The advice I’d give to someone newly diagnosed with IBD | by Summer

Being told you have been diagnosed with IBD can bring a whole host of emotions from relief, apprehension and feeling scared. From experience, I can say all are valid and each day you probably feel quite different. So I wanted to talk you through my own experience of being diagnosed with ulcerative colitis (UC) and share some top tips to help you manage your new diagnosis.

When I first got diagnosed I was feeling overwhelmed, relieved, anxious and like the whole situation was just really unfair. Learning you have to live with a chronic illness for the rest of your life is a lot to take in. I think this fed into my initial narrative of why me, what did I do to deserve this? Then I felt scared, it was a whole world of unknown territory and quite frankly the prospect
was really quite frightening.

So far it’s all sounding quite doom and gloom isn’t it? But perspectives can change. I soon realised that I had a choice to make. I could continue to fuel the negative thoughts or I could accept it and try to move on with my life. One thing that helped me the most was actually researching IBD, looking into what it was and the treatments available. I think all the emotions I was feeling was the fear of the unknown. So once I slowly started to piece the different parts together and understand more about this new condition I haven’t even heard of until now, I started to feel a lot more confident in the diagnosis and relieved to finally have some answers.

Now while I am no doctor, I wanted to share how I managed my symptoms in the early days. First up, write a symptom diary – I just used the notes app on my phone. I would note down how many times a day I would go to the toilet, if there was blood when I went, pains/cramps and any sickness. This helped when I had my first few gastroenterologist appointments as it can be hard to
remember all these details. It also helped me keep track to see if my symptoms were improving or not.

Secondly, I would suggest keeping a record either paper or online of all your doctors letters. I would then refer back to these and check I understood everything that was discussed. You can also use it as a point of reference if you need to know a list of all your current medication for example.

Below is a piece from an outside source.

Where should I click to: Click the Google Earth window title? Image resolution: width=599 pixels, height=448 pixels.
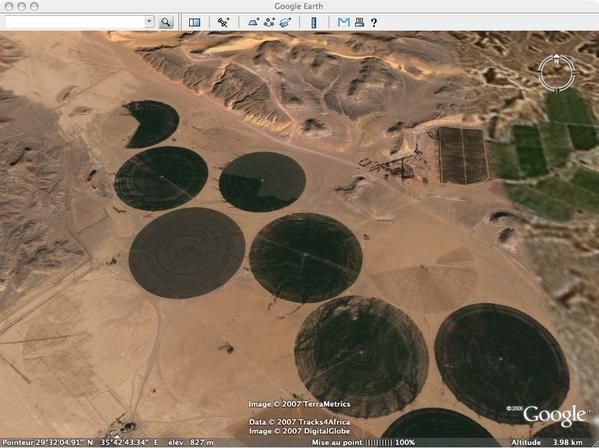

Lastly, make sure you tell a medical professional when things don’t feel right. You know your body better than anyone else and if your symptoms are persisting, getting worse or just not getting better then tell someone. I found in the early days after my diagnosis I thought having IBD meant I had to be in pain and have persistent systems but actually you shouldn’t have to live this way. So find out who your point of contact is, is it your IBD nurse, GP or gastroenterologist?

This one is so so so important as I know first hand how lonely it can be living with IBD. Let’s start with friends and family – while they may not be able to understand what you are going through, they can be there to comfort and support you. I feel it’s only fair to shout out to my mum here, even though I was 19 when I got diagnosed, she came to every appointment with me, helped research treatment options, advocated for me when I couldn’t and even quite literally carried me into hospital one time when I was too poorly to even walk. So if you have these people in your life then make sure you lean on them, as I promise it will make it feel a little bit easier.

Now my next point, if you can, then find someone who has IBD, as nothing quite beats speaking to someone who understands. There are plenty of ways to do this if no one in your immediate circle has IBD. My hospital ran support groups of IBD/ostomy patients and Crohn’s & Colitis UK also has great local groups who run regular events to meet people and learn, and lastly look
online. There are so many pages out there sharing about life with IBD. My personal favourite Instagram accounts are: @natalie_amber, @ibdlottie, @theibddietitian – as well as all my fellow ambassadors accounts! I will just note that not everything you see online is useful or helpful. So take the good but if something isn’t helping you then you don’t have to keep consuming that content.

Someone once told me that the hardest things are given to the strongest people because only they can handle it, and this really stuck with me. When I think of all that I have had to deal with since being diagnosed with IBD, even if in the moment it didn’t feel like it, I have been strong and resilient and you will be too. So just remember even in the really tough days, there is light at the end of the tunnel and you will get there.

If there is one thing I’d want every newly diagnosed person to know, it’s this, be kind to yourself. There will be extremely difficult days but there will also be positive ones. Take one step at a time, lean on your family and friends and remember you are much stronger than you realise. Having IBD will be a challenge but with the right treatment and care you can live a very happy and fulfilled life.